The recently-signed Inflation Reduction Act promises to spend $369 billion on climate programs over the next 10 years, including efforts to boost the EV market. It contains tax and manufacturing credits designed to make the cars and trucks more affordable.

All of these developments are welcome. Lakes and rivers are drying up across the globe. Extreme weather events are common. Excessive heat threatens health and safety. Climate change is a fact, and not seriously debatable.

Gas-powered vehicles that belch carbon dioxide and other pollutants are a major cause of climate change. Each year, the Environmental Protection Agency says, the typical vehicle with an internal combustion engine emits 4.6 metric tons of carbon dioxide, a greenhouse gas. Those cars will eventually disappear.

Yet the transition to electric cars and trucks will not be easy.

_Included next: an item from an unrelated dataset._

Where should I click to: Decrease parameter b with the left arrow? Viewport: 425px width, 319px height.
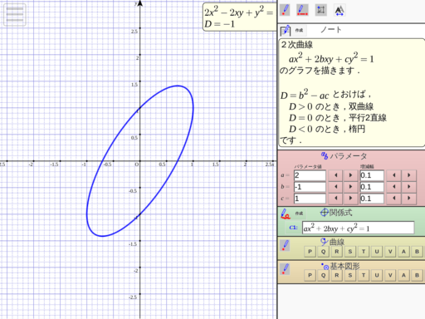336,187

Our region must keep a close eye on the move to EVs, and what it might mean for two of the area’s biggest employers: the GM Fairfax plant and Ford’s Claycomo facility.

The Claycomo plant makes the F-150 pickup truck, the Transit multi-purpose van, and — beginning this year — the E-Transit, an electric version of the van. “The demand for that is sky high,” Bill Ford recently told Fortune magazine.

Ford spent $100 million upgrading Claycomo for the E-Transit vehicle.

Maintaining Claycomo’s economic health is essential. To its credit, Missouri has supported that growth: More than a decade ago, after a long special session of the legislature, the state provided Ford with $150 million in tax credits to save the plant. The facility was modernized, and remains a major area employer.

The future at GM’s Fairfax plant is more cloudy.

Fairfax employs about 2,100 people making the Malibu midsize sedan and the Cadillac XT4. Both are gas-powered vehicles.

General Motors is accelerating EV production schedules, and just announced a $7 billion investment in EVs in Michigan. But a recent trade publication story said there is no evidence the company plans to retool Fairfax for EVs. In fact, the factory has an “uncertain future,” according to the report.

Fairfax workers are paying attention, although they haven’t heard much. “Right now, we’re making the Malibu and the Cadillac. They’re gas,” Clarence Brown, president of United Auto Workers Local 31 at Fairfax, told the editorial board Thursday.

“We’re going to try to find out what the future is,” he said, “so we can deal with it.”

Late Thursday, GM spokesman Brian Harvey said the company and California “have a shared vision of an all-electric future.” At the same time, he said in an email, “We won’t speculate on how our commitment to an all-electric future will impact any individual manufacturing facility, including Fairfax Assembly.”

The news is not completely discouraging. Panasonic’s decision to build a massive battery plant near De Soto suggests a belief that there will be a local demand for automotive batteries in the future. That could mean GM, and Fairfax.

We endorsed Kansas’ decision to extend $800 million in subsidies to the $4 billion battery plant, although we remain concerned about pollution challenges there, and the secrecy surrounding the project. We also think hiring goals in construction and operation of the plant should be inclusive and transparent.

But governments must be willing to protect local jobs as the transition to electric power picks up, um, steam. EVs are essential in the effort to reduce climate change, and we must do as much as is possible and reasonable to promote their manufacture. That’s going to mean big investments in the infrastructure necessary to power that future, including strengthening the electric grid and securing the pipeline for rare earth metals needed for batteries.

But it also means helping GM Fairfax if necessary, and other businesses building our electric future retrofit both their plants and their workforces.